CRITICAL: This skill produces a PLAN, not execution. Output a numbered task list grouped by execution batch. Parallel tasks appear in the same batch. Sequential tasks appear in separate batches. Ask user "Execute this plan?" before invoking anything.
Orchestration Guidelines
Focus on:
- Dependency Graph: Build explicit
task_a → task_bedges. Visualize blocking relationships. Circular dependencies are bugs—detect and surface. - Batch Grouping: Group zero-dependency tasks into Batch 1. Tasks unblocked after Batch 1 form Batch 2. Label each batch clearly with
[parallel]or[sequential]tags. - Plan Output Format: Present as numbered list with batch headers. Include brief rationale for ordering. End with "Proceed with execution?" prompt.
- Execution Gate: ONLY invoke subagents after user confirms. Confirmations: "yes", "execute", "proceed", "go". Anything else means wait or revise.
- Revision Support: If user wants changes, regenerate plan.
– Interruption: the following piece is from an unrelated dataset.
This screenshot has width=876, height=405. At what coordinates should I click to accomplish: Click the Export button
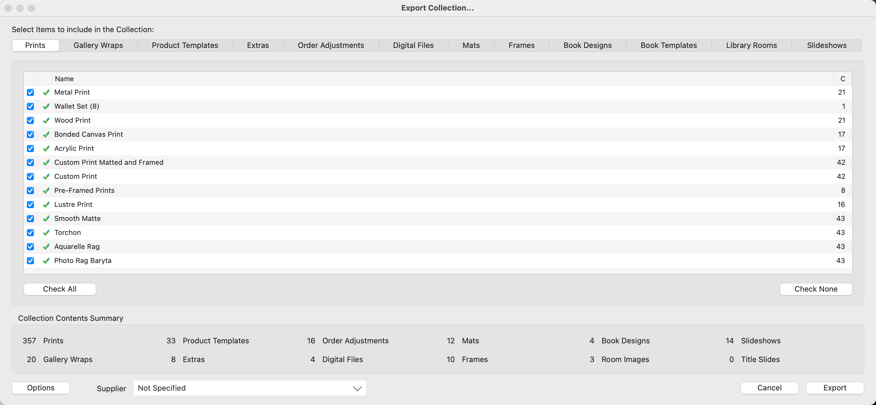click(x=835, y=388)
Don't partially execute then ask—plan is atomic until approved.
NEVER auto-execute without user confirmation (violates planning-only contract), present flat lists without batch structure (loses parallelism visibility), skip the confirmation prompt (user must opt-in to execution), execute partial plans (all-or-nothing after approval), assume "sounds good" means execute (require explicit action words).